We told the provider to produce an action plan and make improvements to meet the essential standards. At our inspection on 20 March 2014 we found that the provider had made the necessary improvements. They were now effectively operating systems which assessed and monitored the quality of their service, which protected people from receiving unsafe or inappropriate care.

30 May 2013

During a routine inspection

People expressed their views and were involved in making decisions about their care, treatment and support. One parent told us, 'They really care for him and treat him so well. I have just been to a review and was really pleased with the amount of people there taking a genuine interest in his care and what I had to say.'

However we found that people's needs were not always assessed and their care and treatment was not always delivered in line with their care and support plans. We looked at two care reviews and saw that the recommended treatment and support plans had not been implemented. We spoke with relatives of people using the service who told us they were happy with the variety of activities available. One parent told us, 'The care is great. He's really happy and loves the staff. The manager is fantastic and rings me all the time to let me know what's going on.'

We saw records which showed that medicines were effectively administered.Staff we spoke with had a good knowledge of the different medicines taken by people they supported and how they chose to take them.

People were cared for by suitably qualified, skilled and experienced staff because the provider had an effective recruitment and selection process.

The provider had not protected people against the risk of inappropriate care by effectively assessing and monitoring the quality of the service. Daily diaries of people contained numerous gaps where care and treatment provided had not been recorded.

22 February 2013

During a routine inspection

When we visited there were nine men being supported by twenty three staff. We saw how staff treated people who had complex needs and limited communication with genuine warmth and affection. We observed staff engage positively with people using the service and encouraging them to communicate their consent and choices.

Relatives of people using the service told us they were very happy with the suitability and stimulation of activities available. One parent told us, 'We're thoroughly delighted. The staff are brilliant.

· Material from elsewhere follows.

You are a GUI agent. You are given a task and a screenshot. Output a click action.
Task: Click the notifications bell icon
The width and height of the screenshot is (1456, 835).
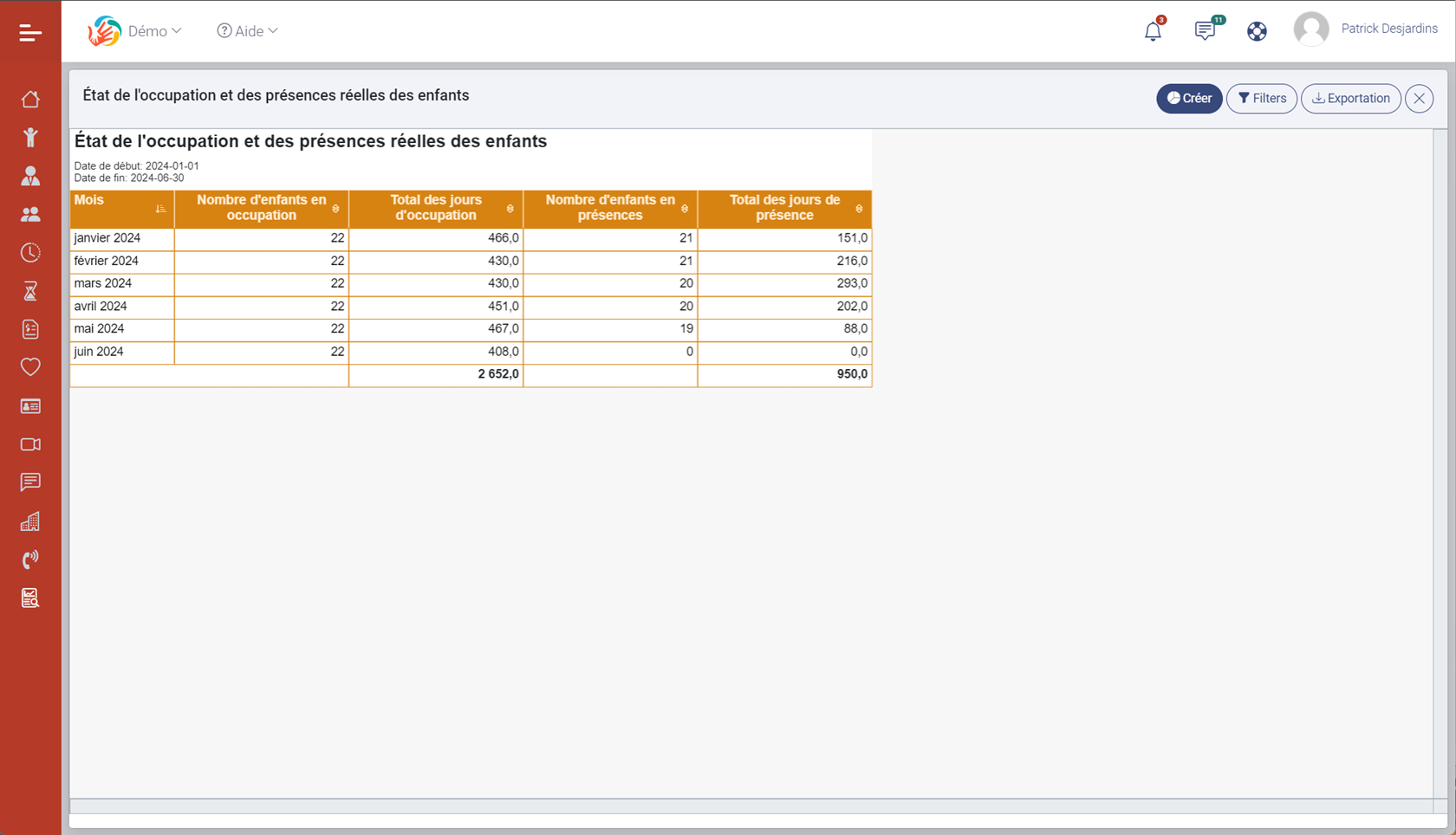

He gets taken out four or five times a week and he loves the new sensory room'. Another said, 'The staff do very well and you can see he is happy. He comes home quite often but is always happy to go back'.

A recent incident involving a disagreement between members of staff had been appropriately investigated. The deputy manager told us that they were aware of other work related disputes. S/he was organising exercises to improve team work. During our inspection we found no evidence that staff disputes had directly compromised the level of care.

We examined five staff files and found that all staff received a comprehensive induction relevant to their workplace and role. This meant they were able to deliver care and treatment to service users safely and to the required standard.

We found the provider had audit processes which effectively assessed and monitored the quality of service being provided.